A Defensoria Pública do Estado de Alagoas se reuniu com representantes da Autarquia Municipal de Desenvolvimento Sustentável e Limpeza Urbana (Alurb), da Agência de Regulação e Fiscalização de Serviços Públicos de Maceió (Arser) e das empresas Via Ambiental e Naturalle para discutir as dívidas acumuladas pela Prefeitura de Maceió com as terceirizadas responsáveis pela coleta de resíduos na capital.

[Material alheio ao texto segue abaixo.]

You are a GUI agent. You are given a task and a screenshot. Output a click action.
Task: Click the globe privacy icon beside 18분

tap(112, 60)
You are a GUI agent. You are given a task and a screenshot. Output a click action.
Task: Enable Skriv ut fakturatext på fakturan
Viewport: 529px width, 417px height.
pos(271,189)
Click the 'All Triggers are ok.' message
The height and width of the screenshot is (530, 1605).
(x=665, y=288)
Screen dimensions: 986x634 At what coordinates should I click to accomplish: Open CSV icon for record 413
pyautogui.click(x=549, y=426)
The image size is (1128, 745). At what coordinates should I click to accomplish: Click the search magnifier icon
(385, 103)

O encontro ocorreu em meio a uma crise no serviço de limpeza urbana, com diversos pontos de acúmulo de lixo registrados em diferentes regiões da cidade. Enquanto isso, a gestão municipal anuncia a programação do São João de Maceió, com contrato de artistas que ultrapassam R$ 14 milhões em cachês.

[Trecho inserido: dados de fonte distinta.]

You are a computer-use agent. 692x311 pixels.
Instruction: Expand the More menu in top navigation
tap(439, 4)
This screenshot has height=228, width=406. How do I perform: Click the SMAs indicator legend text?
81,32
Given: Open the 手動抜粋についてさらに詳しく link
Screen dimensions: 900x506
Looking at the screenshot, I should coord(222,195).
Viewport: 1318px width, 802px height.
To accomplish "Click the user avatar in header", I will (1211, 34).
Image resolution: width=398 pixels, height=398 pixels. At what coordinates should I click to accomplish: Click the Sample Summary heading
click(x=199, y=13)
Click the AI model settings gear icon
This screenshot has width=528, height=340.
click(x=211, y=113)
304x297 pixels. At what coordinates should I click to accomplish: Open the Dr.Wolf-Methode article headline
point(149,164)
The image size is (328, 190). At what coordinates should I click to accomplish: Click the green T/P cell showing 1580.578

Uma das empresas afetadas pela falta de repasses, a Via
Ambiental informou à CBN Maceió que a dívida acumulada pela administração municipal chega atualmente a R$ 45 milhões.
O coordenador do Núcleo de Proteção Coletiva da Defensoria Pública, defensor público Othoniel Pinheiro, afirmou à CBN Maceió que, após a reunião realizada no dia 3 de junho, um ofício foi encaminhado aos órgãos municipais solicitando informações sobre os contratos, os pagamentos e a fiscalização dos serviços prestados.

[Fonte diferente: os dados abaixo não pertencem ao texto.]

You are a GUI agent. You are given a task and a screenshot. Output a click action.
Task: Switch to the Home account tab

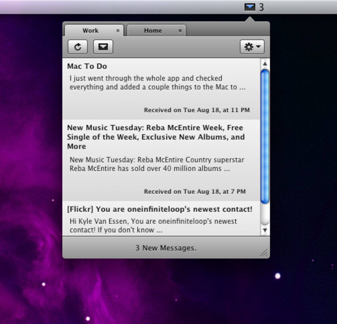(153, 31)
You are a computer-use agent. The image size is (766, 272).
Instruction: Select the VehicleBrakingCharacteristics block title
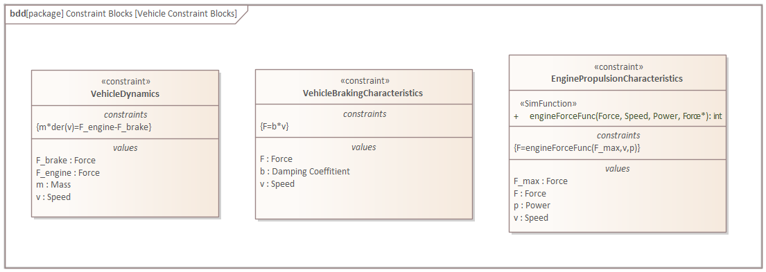(x=363, y=93)
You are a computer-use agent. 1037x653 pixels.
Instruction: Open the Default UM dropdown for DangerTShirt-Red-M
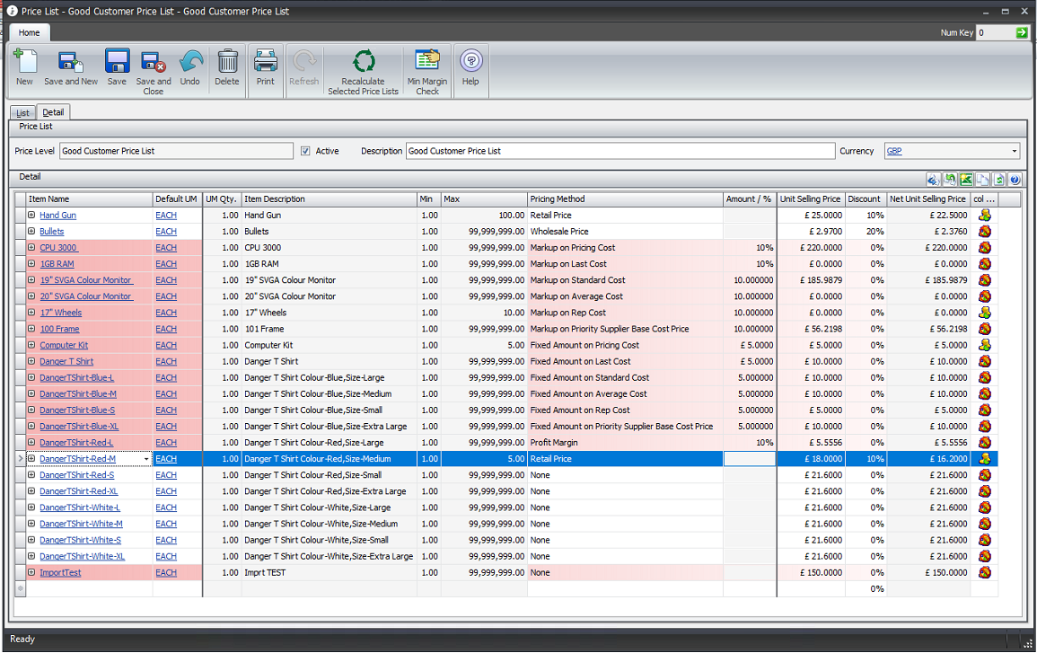point(146,458)
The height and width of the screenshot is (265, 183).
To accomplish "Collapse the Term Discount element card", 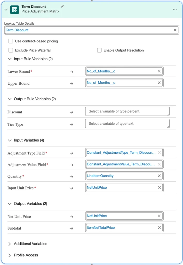I will pyautogui.click(x=6, y=10).
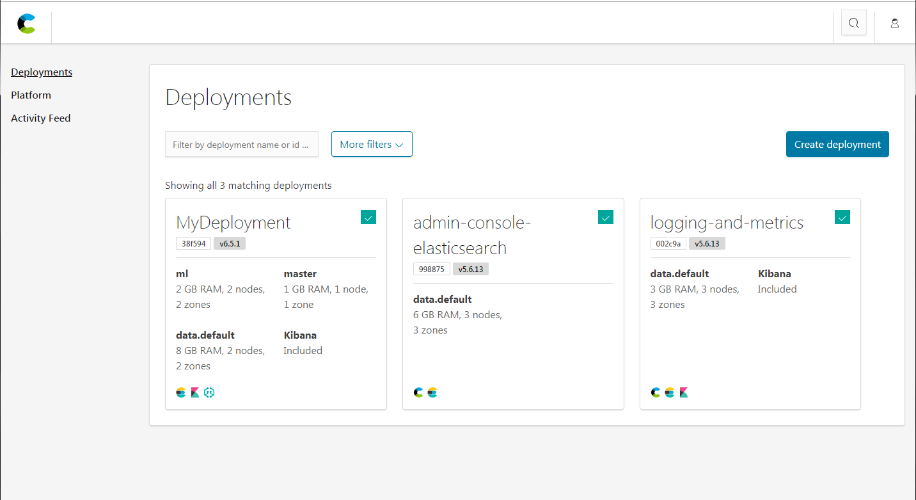Toggle the MyDeployment status checkbox
Image resolution: width=916 pixels, height=500 pixels.
click(368, 217)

Segundo o detensor, o objetivo do encontro foi analisar a situação da coleta realizada pelas duas empresas responsáveis pelo serviço: a Via Ambiental, que atende a parte alta da cidade, e a Naturalle, responsável pela coleta na parte baixa.
Para o defensor, o principal problema identificado até o momento é a ausência de informações detalhadas sobre a fiscalização realizada pelo município.
“Hoje, o que está ocorrendo é a falta de transparência. A gente não consegue afirmar tecnicamente se existe descumprimento de alguma obrigação por parte da gestão municipal. É necessário que ela responda ao ofício para que possamos verificar se há ou não irregularidades e qual seria o tipo de descumprimento”, explicou.